====== Supplied information ======

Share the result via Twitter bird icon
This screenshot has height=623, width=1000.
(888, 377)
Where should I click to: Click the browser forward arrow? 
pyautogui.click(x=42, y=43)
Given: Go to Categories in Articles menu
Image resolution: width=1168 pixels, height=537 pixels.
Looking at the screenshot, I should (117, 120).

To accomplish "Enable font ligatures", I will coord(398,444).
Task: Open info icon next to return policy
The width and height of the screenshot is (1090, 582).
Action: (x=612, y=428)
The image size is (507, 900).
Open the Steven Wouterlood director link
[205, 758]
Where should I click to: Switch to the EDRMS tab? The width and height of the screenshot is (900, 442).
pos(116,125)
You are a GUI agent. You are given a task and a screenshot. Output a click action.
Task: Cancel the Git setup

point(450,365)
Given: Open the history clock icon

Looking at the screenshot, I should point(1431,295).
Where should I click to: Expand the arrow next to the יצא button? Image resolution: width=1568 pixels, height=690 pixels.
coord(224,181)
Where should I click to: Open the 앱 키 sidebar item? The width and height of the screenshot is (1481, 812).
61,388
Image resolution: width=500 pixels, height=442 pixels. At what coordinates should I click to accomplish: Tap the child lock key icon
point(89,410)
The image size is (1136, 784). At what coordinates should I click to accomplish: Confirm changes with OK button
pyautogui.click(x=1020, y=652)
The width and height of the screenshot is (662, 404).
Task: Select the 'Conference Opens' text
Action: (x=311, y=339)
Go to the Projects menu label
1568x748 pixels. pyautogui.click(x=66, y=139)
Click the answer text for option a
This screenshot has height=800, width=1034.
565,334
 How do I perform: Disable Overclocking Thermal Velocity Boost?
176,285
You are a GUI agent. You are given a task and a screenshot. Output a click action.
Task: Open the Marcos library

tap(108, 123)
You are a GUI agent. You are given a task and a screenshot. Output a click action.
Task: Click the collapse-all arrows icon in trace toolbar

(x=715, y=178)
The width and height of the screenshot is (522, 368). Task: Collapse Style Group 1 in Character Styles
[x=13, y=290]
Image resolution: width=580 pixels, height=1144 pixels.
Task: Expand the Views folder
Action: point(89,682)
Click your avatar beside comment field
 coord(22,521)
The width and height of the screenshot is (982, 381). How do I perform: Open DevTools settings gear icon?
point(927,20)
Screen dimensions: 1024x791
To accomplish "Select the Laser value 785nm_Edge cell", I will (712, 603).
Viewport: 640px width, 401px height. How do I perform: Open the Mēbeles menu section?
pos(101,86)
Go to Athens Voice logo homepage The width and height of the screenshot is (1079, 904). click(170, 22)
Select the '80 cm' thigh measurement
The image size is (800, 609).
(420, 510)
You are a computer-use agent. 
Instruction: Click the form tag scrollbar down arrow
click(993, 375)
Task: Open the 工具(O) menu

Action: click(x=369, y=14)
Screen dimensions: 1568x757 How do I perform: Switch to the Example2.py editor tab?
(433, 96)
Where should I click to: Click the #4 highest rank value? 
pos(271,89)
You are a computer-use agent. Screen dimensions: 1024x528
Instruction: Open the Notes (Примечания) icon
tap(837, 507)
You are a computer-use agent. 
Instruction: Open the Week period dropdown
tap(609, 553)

======

§ What is expected: Put every line of the rows above into a numbered list, leaving out the blank lines.

§ Written reply:
1. Share the result via Twitter bird icon
2. This screenshot has height=623, width=1000.
3. (888, 377)
4. Where should I click to: Click the browser forward arrow? 
5. pyautogui.click(x=42, y=43)
6. Given: Go to Categories in Articles menu
7. Image resolution: width=1168 pixels, height=537 pixels.
8. Looking at the screenshot, I should (117, 120).
9. To accomplish "Enable font ligatures", I will coord(398,444).
10. Task: Open info icon next to return policy
11. The width and height of the screenshot is (1090, 582).
12. Action: (x=612, y=428)
13. The image size is (507, 900).
14. Open the Steven Wouterlood director link
15. [205, 758]
16. Where should I click to: Switch to the EDRMS tab? The width and height of the screenshot is (900, 442).
17. pos(116,125)
18. You are a GUI agent. You are given a task and a screenshot. Output a click action.
19. Task: Cancel the Git setup
20. point(450,365)
21. Given: Open the history clock icon
22. Looking at the screenshot, I should point(1431,295).
23. Where should I click to: Expand the arrow next to the יצא button? Image resolution: width=1568 pixels, height=690 pixels.
24. coord(224,181)
25. Where should I click to: Open the 앱 키 sidebar item? The width and height of the screenshot is (1481, 812).
26. 61,388
27. Image resolution: width=500 pixels, height=442 pixels. At what coordinates should I click to accomplish: Tap the child lock key icon
28. point(89,410)
29. The image size is (1136, 784). At what coordinates should I click to accomplish: Confirm changes with OK button
30. pyautogui.click(x=1020, y=652)
31. The width and height of the screenshot is (662, 404).
32. Task: Select the 'Conference Opens' text
33. Action: (x=311, y=339)
34. Go to the Projects menu label
35. 1568x748 pixels. pyautogui.click(x=66, y=139)
36. Click the answer text for option a
37. This screenshot has height=800, width=1034.
38. 565,334
39.  How do I perform: Disable Overclocking Thermal Velocity Boost?
40. 176,285
41. You are a GUI agent. You are given a task and a screenshot. Output a click action.
42. Task: Open the Marcos library
43. tap(108, 123)
44. You are a GUI agent. You are given a task and a screenshot. Output a click action.
45. Task: Click the collapse-all arrows icon in trace toolbar
46. (x=715, y=178)
47. The width and height of the screenshot is (522, 368). Task: Collapse Style Group 1 in Character Styles
48. [x=13, y=290]
49. Image resolution: width=580 pixels, height=1144 pixels.
50. Task: Expand the Views folder
51. Action: point(89,682)
52. Click your avatar beside comment field
53.  coord(22,521)
54. The width and height of the screenshot is (982, 381). How do I perform: Open DevTools settings gear icon?
55. point(927,20)
56. Screen dimensions: 1024x791
57. To accomplish "Select the Laser value 785nm_Edge cell", I will (712, 603).
58. Viewport: 640px width, 401px height. How do I perform: Open the Mēbeles menu section?
59. pos(101,86)
60. Go to Athens Voice logo homepage The width and height of the screenshot is (1079, 904). click(170, 22)
61. Select the '80 cm' thigh measurement
62. The image size is (800, 609).
63. (420, 510)
64. You are a computer-use agent. 
65. Instruction: Click the form tag scrollbar down arrow
66. click(993, 375)
67. Task: Open the 工具(O) menu
68. Action: click(x=369, y=14)
69. Screen dimensions: 1568x757 How do I perform: Switch to the Example2.py editor tab?
70. (433, 96)
71. Where should I click to: Click the #4 highest rank value? 
72. pos(271,89)
73. You are a computer-use agent. Screen dimensions: 1024x528
74. Instruction: Open the Notes (Примечания) icon
75. tap(837, 507)
76. You are a computer-use agent. 
77. Instruction: Open the Week period dropdown
78. tap(609, 553)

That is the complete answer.